Autonomisme de confrontation vs l’indépendance

Le souverainisme péquiste cultive depuis le début de l’ère attentiste post-1995 le fantasme d’un nouvel épisode Meech, i.e. un autre rejet par le Canada d’une forme d’autonomisme québécois qui susciterait une poussée de fièvre indépendantiste.

Ce fantasme, corollaire de la conviction que toute initiative indépendantiste concrète soit vouée à l’échec électoral et référendaire, est aux origines d’un certain nombre de scénarios stratégiques échafaudés au fil des vingt dernières années dans les cercles souverainistes, des « gestes de rupture » de Robert Laplante au référendum sur la constitution canadienne de Nicolas Marceau et Catherine Fournier, en passant par les lois-impôts-traités pré-référendaires d’Option nationale, la Charte de la laïcité comme vecteur espéré de confrontation avec Ottawa, et tant d’autres propositions fondées sur le fantasme de la crise porteuse.

Certaines approches du même ordre ont été mises en pratique par les gouvernements péquistes. Lucien Bouchard, en 2000, fit une très solennelle et grave adresse à la nation pour s’insurger contre la « loi sur la clarté référendaire » d’Ottawa, à laquelle il opposa la loi 99 sur le droit à l’autodétermination du peuple québécois, sans secouer le moindrement l’opinion publique. Cette loi traîne encore devant les tribunaux canadiens aujourd’hui, toujours dans l’indifférence générale. La même indifférence accueillit les nombreuses dénonciations par Bernard Landry du fameux « déséquilibre fiscal » entre Québec et Ottawa.

Pourquoi les souverainistes n’arrivent-ils jamais à susciter la sympathie et à faire bouger l’aiguille de l’indépendance lorsqu’ils s’écharpent avec les fédéraux à propos de demandes provinciales? Parce qu’ils ne sont pas réputés de bonne foi. Parce qu’on les considère juges et partie dans tout dossier qui concerne la relation Québec-Canada, on n’accorde que peu de crédibilité aux critiques qu’ils font dans le quotidien d’un régime dont on sait qu’ils ne veulent que sortir de toute façon. Qui plus est, leurs récriminations semblent d’autant plus intéressées qu’ils s’affirment eux-mêmes incapables de gagner une majorité à leur cause, et qu’ils jouent le jeu du fédéralisme revendicateur jusqu’à maintenir un parti, le Bloc québécois, dont le fond de commerce électoral est la complainte perpétuelle au parlement canadien.

François Legault, ce Lisée qui a réussi (à prendre le pouvoir provincial par le congédiement de l’axe souverainiste-canadianiste, ce que voulaient tant accomplir les péquistes liséens et maroisiens sans se rendre compte qu’ils couraient ainsi à la perte de leur propre parti), répond au critère de la bonne foi lorsqu’il fait des demandes à Ottawa, par exemple sur le rapport d’impôt unique ou la baisse des seuils d’immigration.
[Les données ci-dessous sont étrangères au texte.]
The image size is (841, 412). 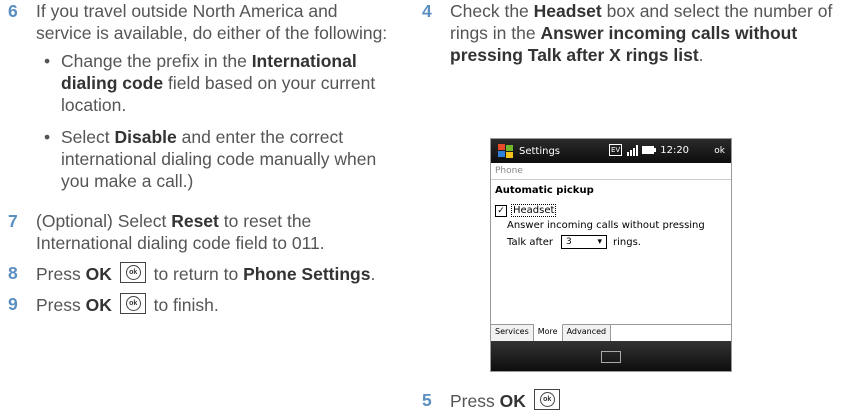 I want to click on tab-services: Services, so click(x=512, y=333).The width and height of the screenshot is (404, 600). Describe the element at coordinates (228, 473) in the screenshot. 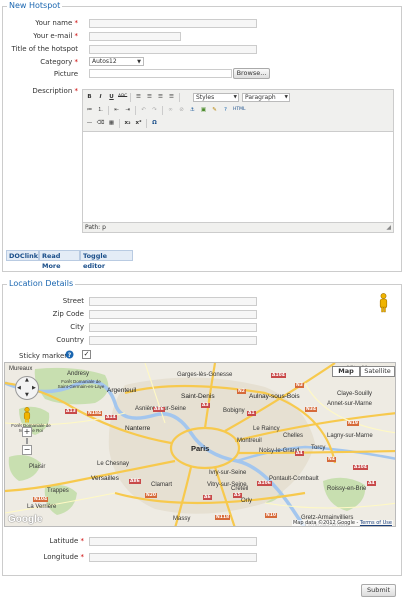

I see `map-city-label: Ivry-sur-Seine` at that location.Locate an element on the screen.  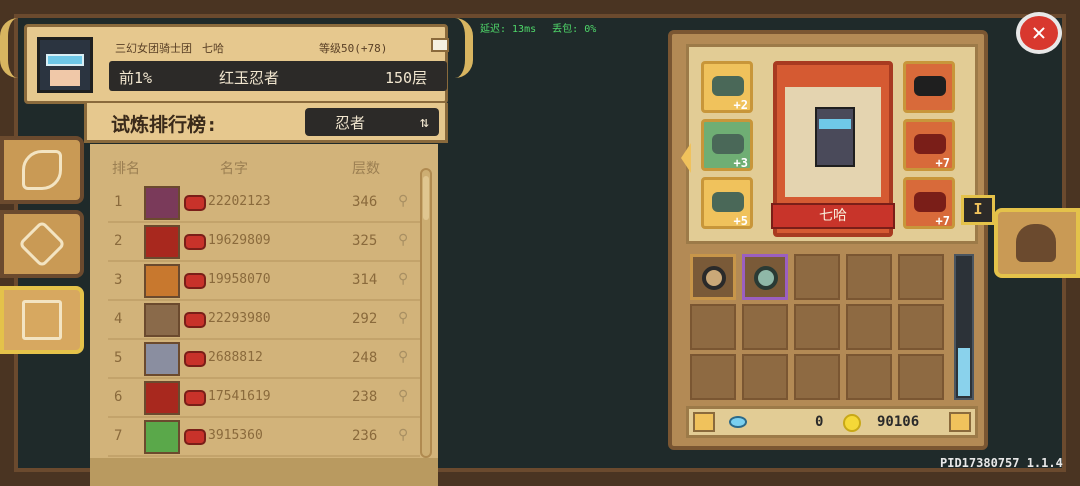
tab-helmet is located at coordinates (1037, 243).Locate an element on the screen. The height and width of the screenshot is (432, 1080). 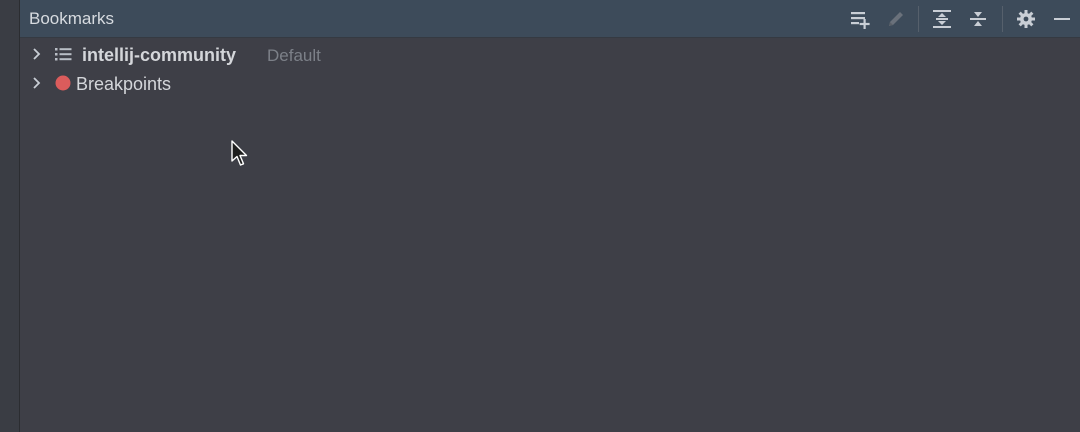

Toutefois, les refus plus ou moins grands qu’il essuiera provoqueront-ils une vague indépendantiste? Rien n’est moins sûr, en l’absence d’un projet indépendantiste crédible à portée de main.

Ce qu’oublient toujours les péquistes et autres nationalistes provinciaux qui fantasment sur un futur affrontement Québec-Ottawa de grande envergure, c’est que l’époque Meech, dont ils tirent leurs enseignements, mettait en scène, non seulement des canadianistes de bonne foi qui essayaient de réformer le fédéralisme, mais aussi des indépendantistes crédibles et entreprenants. On ne peut dissocier ce facteur ni du degré de braquage anti-Québec du Canada à ce moment-là, ni, surtout, de la mesure dans laquelle de nombreux Québécois se sont tournés vers l’option indépendantiste.

Ce rappel pointe une fois de plus vers ce qui devrait normalement être une évidence, mais qui, semble-t-il, ne l’est pas, en ce Québec dont la psyché profonde, même chez les indépendantistes, demeure marquée par la difficulté de croire en ses moyens: le programme politique des indépendantistes devrait être la réalisation de l’indépendance. Pas la gouvernance provinciale indéfinie, ni les « gains » à Ottawa.